# Anybody crossfit?



## stone_dragone (Jan 3, 2008)

A coworker of mine has just shown me a few crossfit exercise videos...they look like a great workout.  

Are there any MT members with any "crossfit" experience?  What do y'all think about it if you do it?

http://www.crossfit.com


----------



## rompida (Jan 3, 2008)

I did it for about a year, following the daily workouts on the website.  There are some great concepts, exercises, videos and routines in there.  But, I also had several minor injuries related to their workouts, which would put me on the bench for a week or so.  Met Pukie a couple of times also - which I've heard is a sign that the body is getting more negative results than positive. Some might say my form probably wasn't correct, or something along those lines.  Perhaps, but I need something I can do at home, by myself. 

Anyway, I now do SOME of the crossfit workouts, and alternate them with other workouts I find.  I got more gains in strength and size by doing this.  With crossfit I had a lot of trouble breaking through plateaus.


----------



## ArmorOfGod (Jan 3, 2008)

I haven't used any Crossfit, but the BJJ school down the road offers it.

AoG


----------



## towknee (Jan 3, 2008)

I never heard of it until I saw your post. The combative video examples are very cool.   I like those. 
I made some notes on several of their exercises that they demonstrate. I have no problem believing these folks are very fit.  
Thanks.


----------



## Cruentus (Jan 13, 2008)

I've been doing crossfit lately; mainly the workout of the day (WOD) to supplement my other training. I love it. The method totally kicks ***.

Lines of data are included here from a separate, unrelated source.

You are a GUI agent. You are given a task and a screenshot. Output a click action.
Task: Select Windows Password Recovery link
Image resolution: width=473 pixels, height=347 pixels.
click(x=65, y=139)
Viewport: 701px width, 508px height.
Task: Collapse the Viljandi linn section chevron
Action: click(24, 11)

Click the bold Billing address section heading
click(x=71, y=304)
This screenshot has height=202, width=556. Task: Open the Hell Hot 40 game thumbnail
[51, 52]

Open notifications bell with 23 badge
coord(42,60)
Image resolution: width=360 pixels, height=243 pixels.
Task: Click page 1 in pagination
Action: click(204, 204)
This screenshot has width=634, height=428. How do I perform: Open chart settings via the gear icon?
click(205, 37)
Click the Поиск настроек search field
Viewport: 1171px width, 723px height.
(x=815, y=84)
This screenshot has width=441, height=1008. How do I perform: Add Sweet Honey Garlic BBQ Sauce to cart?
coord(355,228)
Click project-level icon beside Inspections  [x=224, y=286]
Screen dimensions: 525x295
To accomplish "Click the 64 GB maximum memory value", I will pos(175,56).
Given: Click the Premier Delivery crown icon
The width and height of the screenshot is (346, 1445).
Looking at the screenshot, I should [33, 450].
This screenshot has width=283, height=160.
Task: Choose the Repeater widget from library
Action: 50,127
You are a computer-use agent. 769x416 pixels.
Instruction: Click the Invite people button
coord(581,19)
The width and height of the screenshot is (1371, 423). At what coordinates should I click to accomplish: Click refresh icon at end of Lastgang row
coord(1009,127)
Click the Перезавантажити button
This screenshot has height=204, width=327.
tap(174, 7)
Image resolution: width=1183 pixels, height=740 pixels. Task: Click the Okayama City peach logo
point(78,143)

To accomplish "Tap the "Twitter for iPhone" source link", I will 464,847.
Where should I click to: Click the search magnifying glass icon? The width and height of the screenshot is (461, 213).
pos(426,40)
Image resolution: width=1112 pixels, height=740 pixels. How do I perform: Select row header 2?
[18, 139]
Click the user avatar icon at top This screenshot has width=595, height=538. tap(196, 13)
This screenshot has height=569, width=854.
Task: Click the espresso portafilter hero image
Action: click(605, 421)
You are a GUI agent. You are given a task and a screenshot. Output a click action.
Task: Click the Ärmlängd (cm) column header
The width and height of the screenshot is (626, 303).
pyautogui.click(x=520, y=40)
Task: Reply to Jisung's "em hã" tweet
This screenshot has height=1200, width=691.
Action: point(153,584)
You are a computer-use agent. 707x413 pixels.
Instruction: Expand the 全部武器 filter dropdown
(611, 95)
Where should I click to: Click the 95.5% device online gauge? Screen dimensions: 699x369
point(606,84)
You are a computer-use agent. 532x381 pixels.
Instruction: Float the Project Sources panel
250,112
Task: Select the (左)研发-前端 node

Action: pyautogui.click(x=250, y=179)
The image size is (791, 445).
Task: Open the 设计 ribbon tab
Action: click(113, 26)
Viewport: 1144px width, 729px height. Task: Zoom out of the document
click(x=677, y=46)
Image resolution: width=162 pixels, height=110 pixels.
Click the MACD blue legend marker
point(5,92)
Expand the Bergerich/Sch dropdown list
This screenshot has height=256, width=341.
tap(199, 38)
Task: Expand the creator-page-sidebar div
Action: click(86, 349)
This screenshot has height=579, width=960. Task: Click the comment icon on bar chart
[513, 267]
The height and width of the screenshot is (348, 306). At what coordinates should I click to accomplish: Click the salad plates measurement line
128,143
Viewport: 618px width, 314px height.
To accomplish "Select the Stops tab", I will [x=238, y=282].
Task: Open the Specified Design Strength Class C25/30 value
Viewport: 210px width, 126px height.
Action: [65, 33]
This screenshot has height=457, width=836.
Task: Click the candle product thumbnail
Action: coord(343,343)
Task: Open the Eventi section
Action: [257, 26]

Here are some youtube clips of some cross fit people doing some workouts. "Julie" whoever she is, is a friggin' beast! 

http://www.youtube.com/watch?v=MiCj1mTKuXY&NR=1
http://www.youtube.com/watch?v=M6i-UvB_8V0&NR=1




http://www.youtube.com/watch?v=4o-RM6ebuis&feature=related


----------



## Cruentus (Jan 13, 2008)

http://www.youtube.com/watch?v=IVBgKB4Gnsw&NR=1

These don't seem like a whole lot, until you do them. These workouts will kick your ***, in a good way...


----------